Cluster.split issue "Num_Dists_Below_Cutoff"

Hi,

I was wondering whether you could provide some assistance with an issue I am having with the cluster.split command. I am currently using mothur V1.41.1 to process around 14.4 million 16S V3-4 reads from 85 fish/environmental samples which were generated using 341F and 806R primers (460bp product) and obtained using V2 chemistry on the Illumina MiSeq. I have been working through the MiSeq SOP and following trimming/quality control steps I now have around 500,000 unique sequences I would like to cluster before performing the OTU classification step.

I am having an issue at the cluster.split command in that it was running for ~14d and still had not completed the command. In addition, when it goes to split the fasta file; I am getting a 3rd column of values when it is running which is labelled “Num_Dists_Below_Cutoff”. I am not sure whether this is a sequence quality or computer memory issue. This never appeared when I was working through the MiSeq SOP data provided or when I was running my own data previously which was a lot smaller (~15.5m 16S V4 reads (292bp) from 12 samples, ~5,000 final unique sequences). I have tried repeating 3 times with this command and I always get the 3rd column and a long processing time which I have to terminate as it is just taking too long. When I performed this step using the smaller dataset it was only taking around 1h. With the current dataset; I never manage to get a .list file or even a .dist file, just a lot (>900) .fasta.temp files. Please note that I have skipped the seq.error command as I am waiting on my 16S sequences from the bacterial isolates in my community standard before performing this command so for now I have skipped to remove.groups and removed this group from the dataset before running the cluster.split command. I have yet to perform the seq.error, list.seqs, cluster, make.shared on the microbiome community standard sample.

I am using the fasta & opticlust option for this command:
cluster.split(fasta=stability.trim.contigs.good.unique.good.filter.unique.precluster.pick.pick.pick.fasta, count=stability.trim.contigs.good.unique.good.filter.unique.precluster.denovo.uchime.pick.pick.pick.count_table, taxonomy=stability.trim.contigs.good.unique.good.filter.unique.precluster.pick.nr_v132.wang.pick.pick.taxonomy , splitmethod=classify, method=opti, taxlevel=6, cutoff=0.03, processors=8)

As I had to terminate mothur I do not have the original script but I have uploaded a screenshot if this helps.
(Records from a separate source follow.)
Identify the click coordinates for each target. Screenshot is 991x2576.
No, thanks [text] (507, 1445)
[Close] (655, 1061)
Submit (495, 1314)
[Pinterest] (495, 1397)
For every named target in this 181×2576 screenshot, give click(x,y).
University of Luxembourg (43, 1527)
I am not sure if I have written the command or performed a previous step incorrectly? As I have already clustered the sequences previously using the pre.cluster, what does the cluster.split command achieve in addition to this? I am wondering whether I could bypass this step? Any help will be greatly appreciated.

Thanks
Chris
split%201st%20attempt

Hi,

The third column is fine and is supposed to be there. The problem is that you have a lot of samples, a lot of sequences, and the sequence quality is pretty poor. I’d encourage you to check out this blog post about the effects of sequencing regions that do not fully overlap each other as you have with the V3-V4 region. You might try to increase the number of diffs in pre.cluster from 2 to 4.
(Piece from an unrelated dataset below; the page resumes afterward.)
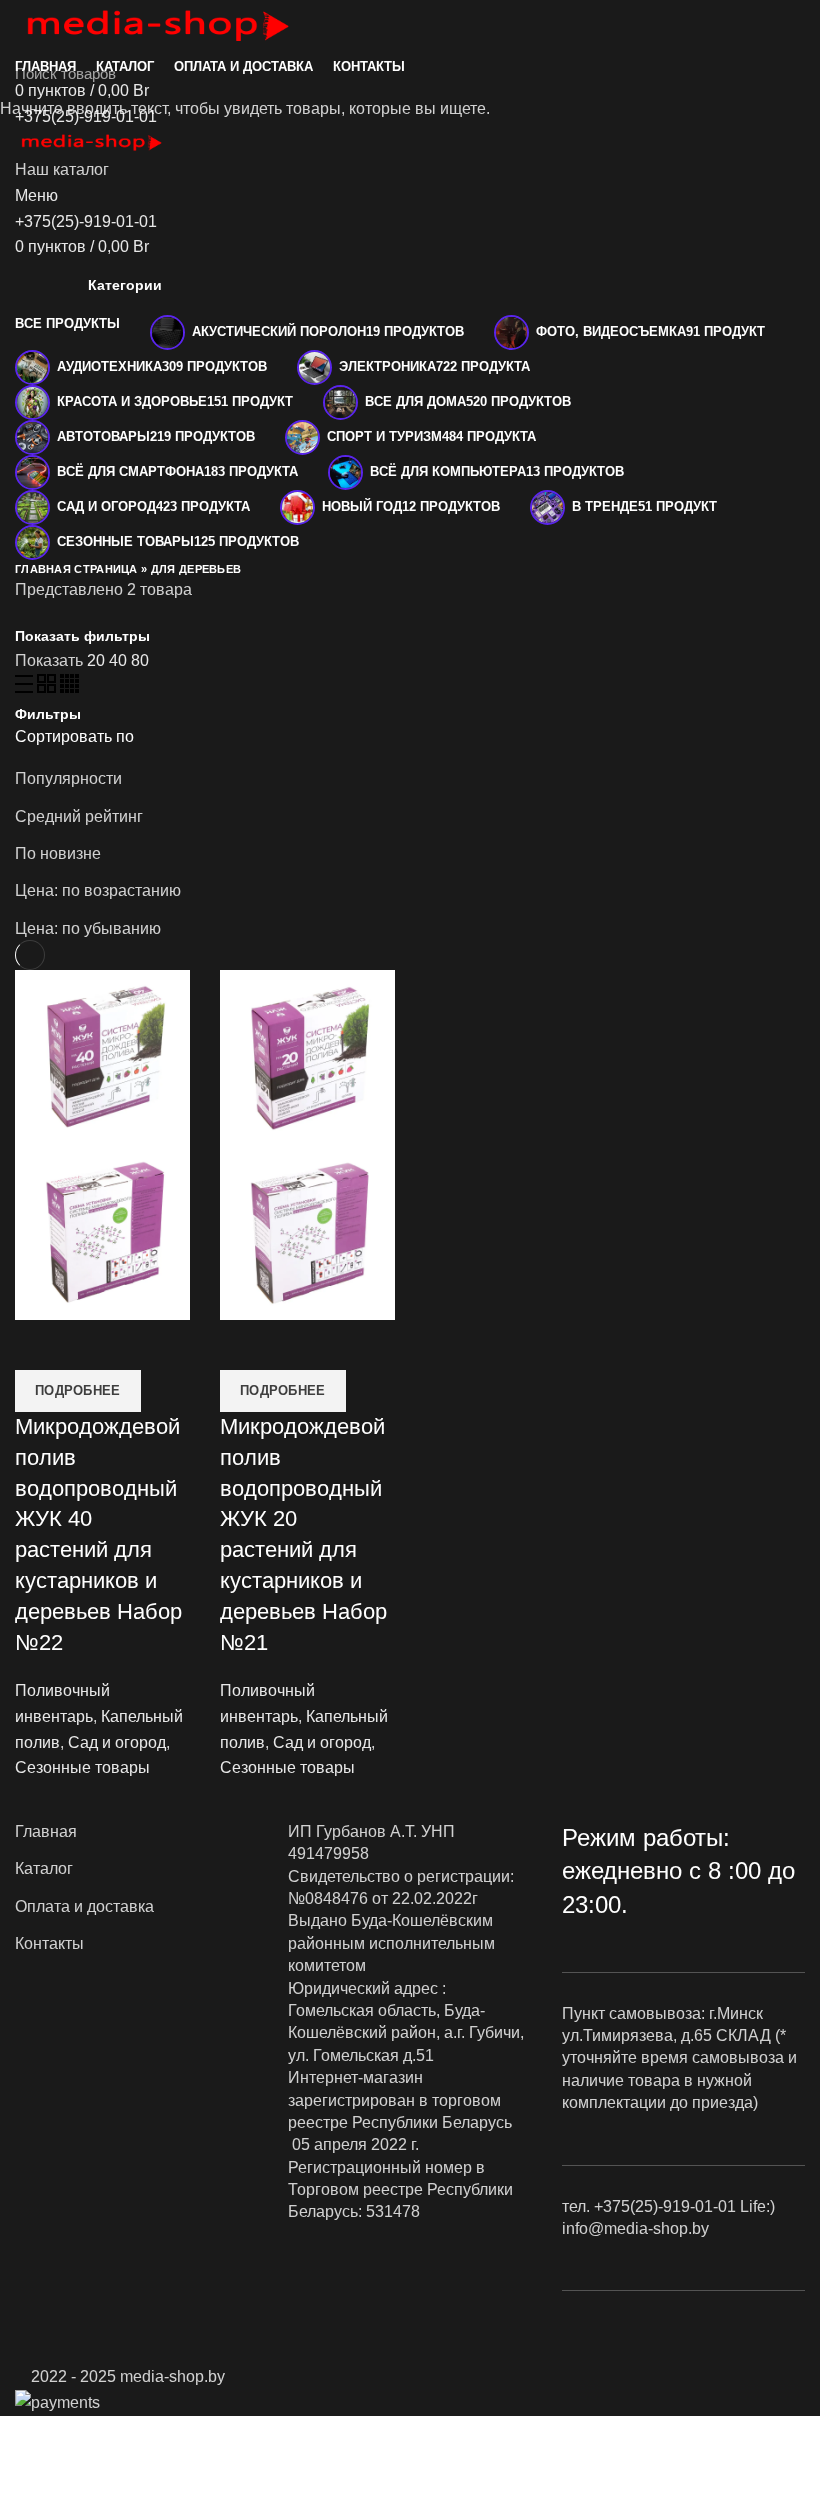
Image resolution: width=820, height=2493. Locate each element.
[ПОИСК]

The cluster.split step is necessary to cluster your sequences into OTUs. If you don’t do that, you won’t have OTUs.

Pat

Hi Pat,

Thanks for your speedy response.

OK I think the 3rd column just threw me off as I had never observed this before when running the command. In the pre.cluster command I used 5 as my number of differences which took my number of unique sequences down from 1.7 million to 561,000. Does this seem about right?
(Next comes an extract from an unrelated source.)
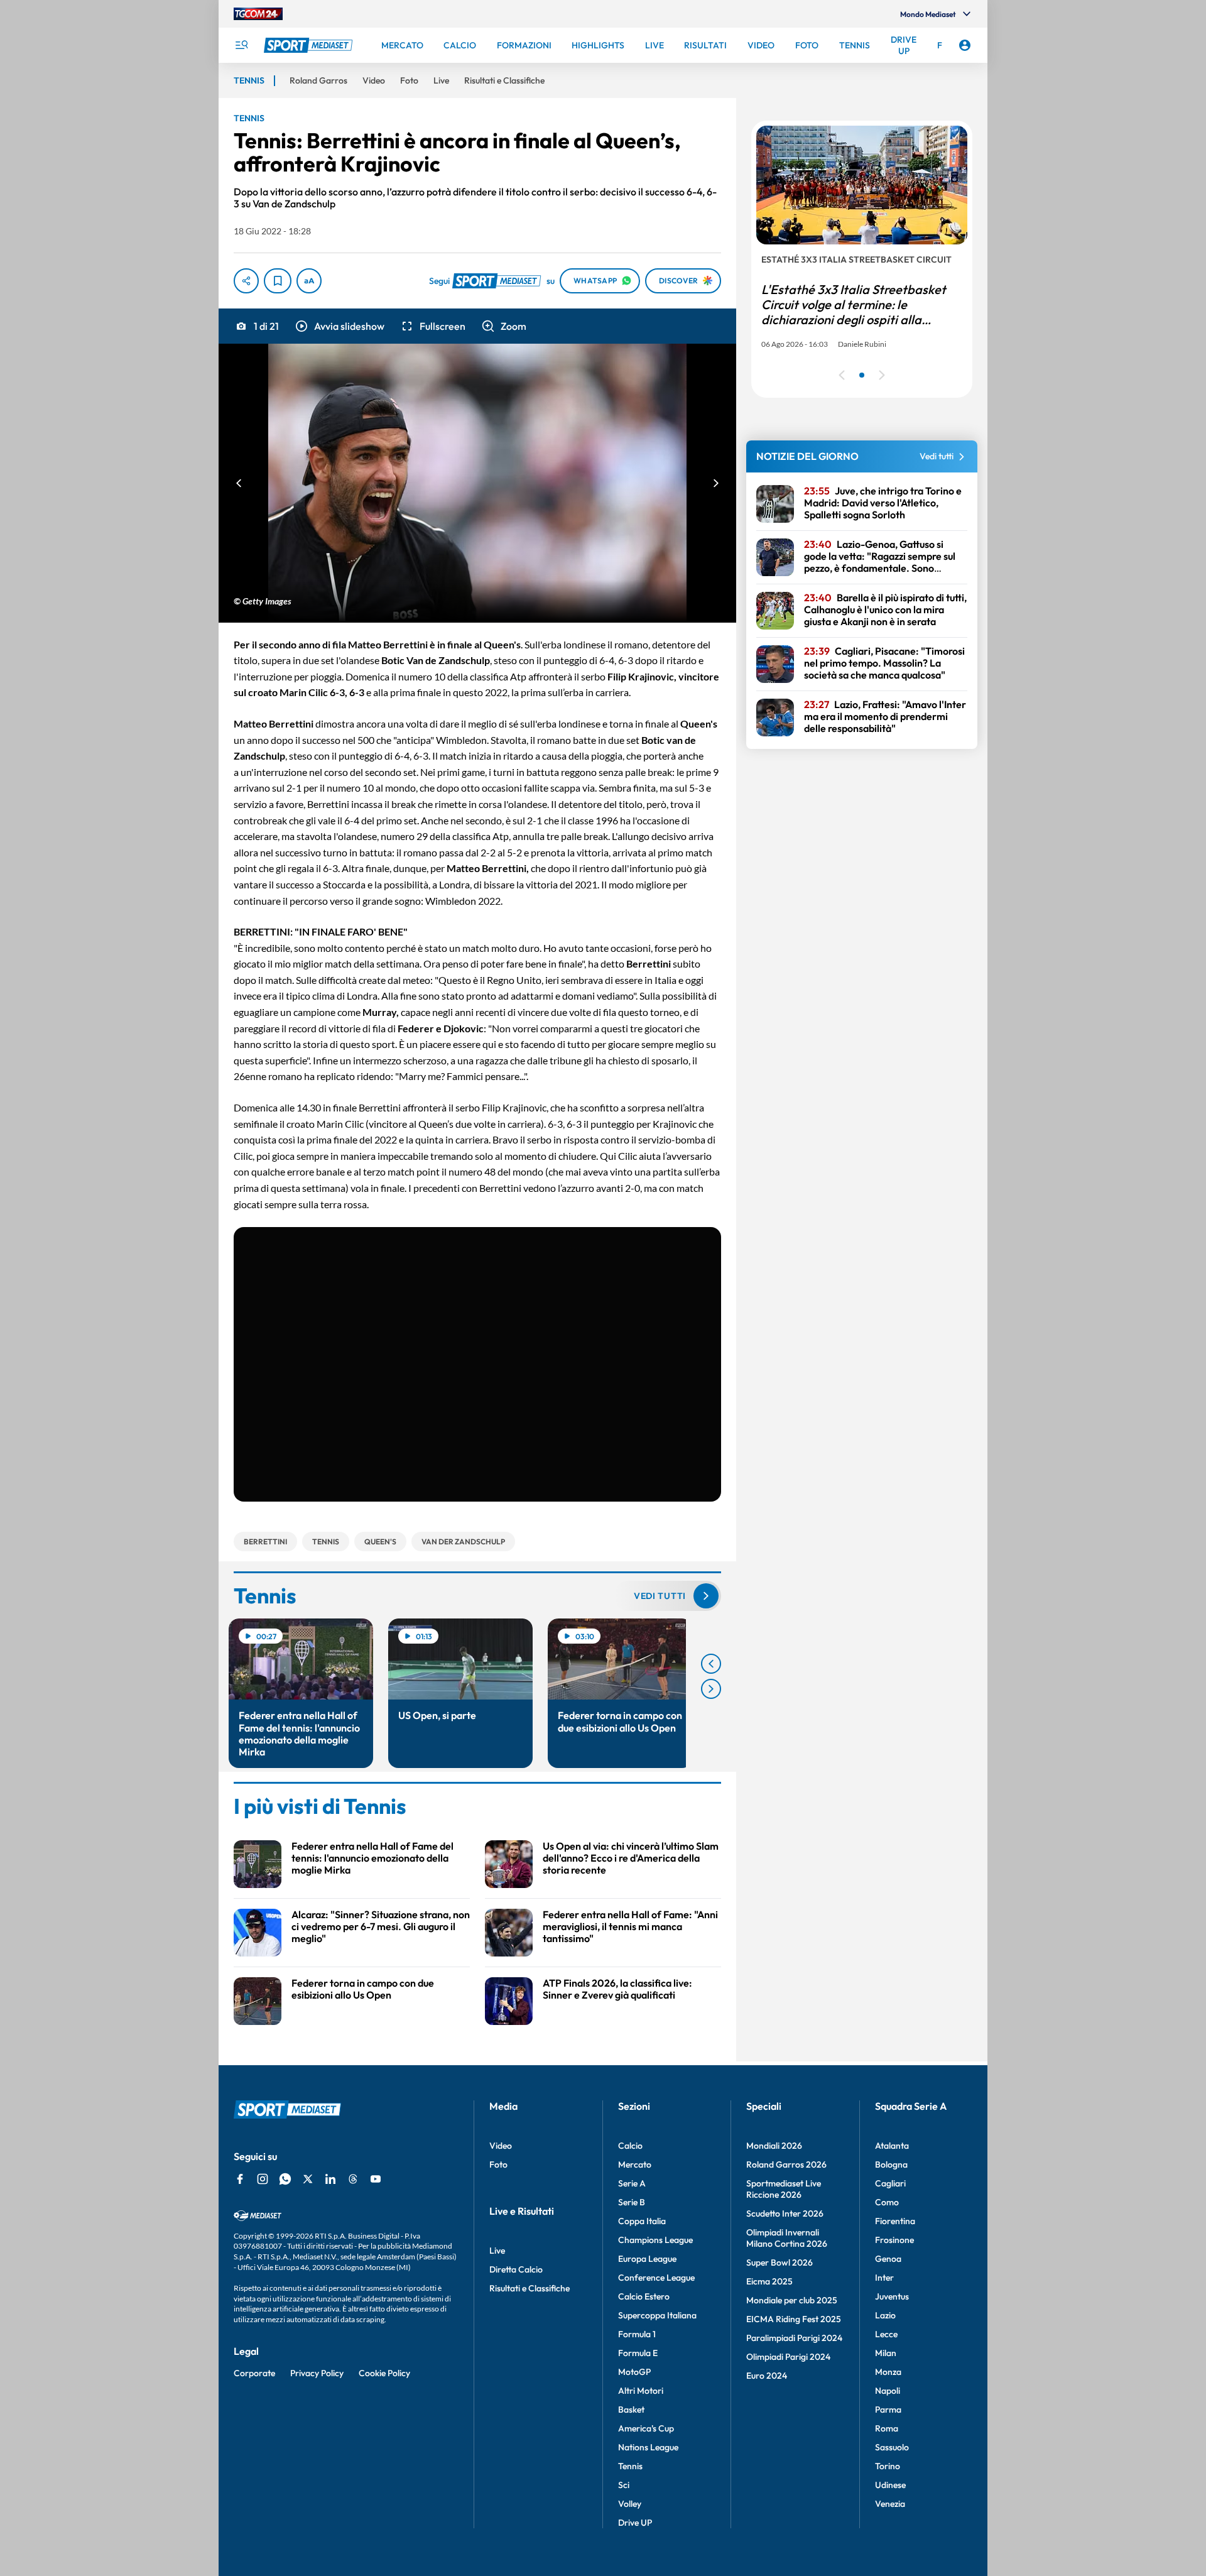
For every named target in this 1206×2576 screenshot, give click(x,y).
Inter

Would it be possible to split my dataset into sampling groups and then perform cluster.split separately on each one, then somehow (not sure if possible) merge the .list files at the end before performing classify.otu?

Thanks
Chris

No, you really can’t cluster each sample separately. I suspect the problem is that you have data with a high sequencing error rate that isn’t getting adequately denoised because the reads don’t fully overlap.

Pat

This topic was automatically closed 10 days after the last reply. New replies are no longer allowed.